# TASK STATEMENT
Reproduce every one of the following items word for word, with no changes or omissions.

# EXTRACTED RECORDS
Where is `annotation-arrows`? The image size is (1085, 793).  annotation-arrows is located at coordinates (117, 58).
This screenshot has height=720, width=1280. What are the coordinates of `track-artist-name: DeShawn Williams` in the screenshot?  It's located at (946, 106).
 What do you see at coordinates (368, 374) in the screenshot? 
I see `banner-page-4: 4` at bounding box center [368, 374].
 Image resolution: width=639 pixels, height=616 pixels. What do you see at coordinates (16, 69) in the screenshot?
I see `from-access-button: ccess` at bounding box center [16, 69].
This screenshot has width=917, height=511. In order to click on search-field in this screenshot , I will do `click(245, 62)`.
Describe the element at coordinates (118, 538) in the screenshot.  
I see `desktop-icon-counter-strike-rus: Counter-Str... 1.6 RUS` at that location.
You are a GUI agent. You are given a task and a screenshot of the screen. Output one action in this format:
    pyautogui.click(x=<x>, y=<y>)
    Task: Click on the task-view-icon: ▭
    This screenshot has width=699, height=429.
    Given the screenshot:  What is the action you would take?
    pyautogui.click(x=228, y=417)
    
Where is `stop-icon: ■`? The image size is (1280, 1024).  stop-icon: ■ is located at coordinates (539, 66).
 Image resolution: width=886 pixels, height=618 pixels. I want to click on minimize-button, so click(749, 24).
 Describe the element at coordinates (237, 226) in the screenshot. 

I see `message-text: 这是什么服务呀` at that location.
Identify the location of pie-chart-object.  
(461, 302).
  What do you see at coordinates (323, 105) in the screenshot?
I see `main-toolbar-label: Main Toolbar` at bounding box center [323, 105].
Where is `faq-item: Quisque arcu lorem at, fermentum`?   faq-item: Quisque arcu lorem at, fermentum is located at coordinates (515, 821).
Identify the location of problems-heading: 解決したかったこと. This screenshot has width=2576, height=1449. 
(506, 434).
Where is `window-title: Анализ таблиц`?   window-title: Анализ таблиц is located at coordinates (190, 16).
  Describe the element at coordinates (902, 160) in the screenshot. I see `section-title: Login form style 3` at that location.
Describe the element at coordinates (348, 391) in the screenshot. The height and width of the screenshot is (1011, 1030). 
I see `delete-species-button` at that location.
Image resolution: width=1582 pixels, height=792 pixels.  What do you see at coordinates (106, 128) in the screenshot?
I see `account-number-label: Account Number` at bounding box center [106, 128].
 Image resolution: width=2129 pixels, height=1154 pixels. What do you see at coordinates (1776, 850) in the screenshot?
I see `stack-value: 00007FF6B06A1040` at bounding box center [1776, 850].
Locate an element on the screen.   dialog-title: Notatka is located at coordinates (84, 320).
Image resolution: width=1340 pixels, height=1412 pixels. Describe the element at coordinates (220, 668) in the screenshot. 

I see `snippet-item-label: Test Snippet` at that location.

# OUTPUT BELOW
Where is `annotation-arrows`? The image size is (1085, 793).  annotation-arrows is located at coordinates (117, 58).
This screenshot has height=720, width=1280. What are the coordinates of `track-artist-name: DeShawn Williams` in the screenshot?  It's located at (946, 106).
 What do you see at coordinates (368, 374) in the screenshot? 
I see `banner-page-4: 4` at bounding box center [368, 374].
 Image resolution: width=639 pixels, height=616 pixels. What do you see at coordinates (16, 69) in the screenshot?
I see `from-access-button: ccess` at bounding box center [16, 69].
This screenshot has width=917, height=511. In order to click on search-field in this screenshot , I will do `click(245, 62)`.
Describe the element at coordinates (118, 538) in the screenshot.  
I see `desktop-icon-counter-strike-rus: Counter-Str... 1.6 RUS` at that location.
You are a GUI agent. You are given a task and a screenshot of the screen. Output one action in this format:
    pyautogui.click(x=<x>, y=<y>)
    Task: Click on the task-view-icon: ▭
    This screenshot has width=699, height=429.
    Given the screenshot:  What is the action you would take?
    pyautogui.click(x=228, y=417)
    
Where is `stop-icon: ■`? The image size is (1280, 1024).  stop-icon: ■ is located at coordinates (539, 66).
 Image resolution: width=886 pixels, height=618 pixels. I want to click on minimize-button, so click(749, 24).
 Describe the element at coordinates (237, 226) in the screenshot. 

I see `message-text: 这是什么服务呀` at that location.
Identify the location of pie-chart-object.  
(461, 302).
  What do you see at coordinates (323, 105) in the screenshot?
I see `main-toolbar-label: Main Toolbar` at bounding box center [323, 105].
Where is `faq-item: Quisque arcu lorem at, fermentum`?   faq-item: Quisque arcu lorem at, fermentum is located at coordinates (515, 821).
Identify the location of problems-heading: 解決したかったこと. This screenshot has width=2576, height=1449. 
(506, 434).
Where is `window-title: Анализ таблиц`?   window-title: Анализ таблиц is located at coordinates (190, 16).
  Describe the element at coordinates (902, 160) in the screenshot. I see `section-title: Login form style 3` at that location.
Describe the element at coordinates (348, 391) in the screenshot. The height and width of the screenshot is (1011, 1030). 
I see `delete-species-button` at that location.
Image resolution: width=1582 pixels, height=792 pixels.  What do you see at coordinates (106, 128) in the screenshot?
I see `account-number-label: Account Number` at bounding box center [106, 128].
 Image resolution: width=2129 pixels, height=1154 pixels. What do you see at coordinates (1776, 850) in the screenshot?
I see `stack-value: 00007FF6B06A1040` at bounding box center [1776, 850].
Locate an element on the screen.   dialog-title: Notatka is located at coordinates (84, 320).
Image resolution: width=1340 pixels, height=1412 pixels. Describe the element at coordinates (220, 668) in the screenshot. 

I see `snippet-item-label: Test Snippet` at that location.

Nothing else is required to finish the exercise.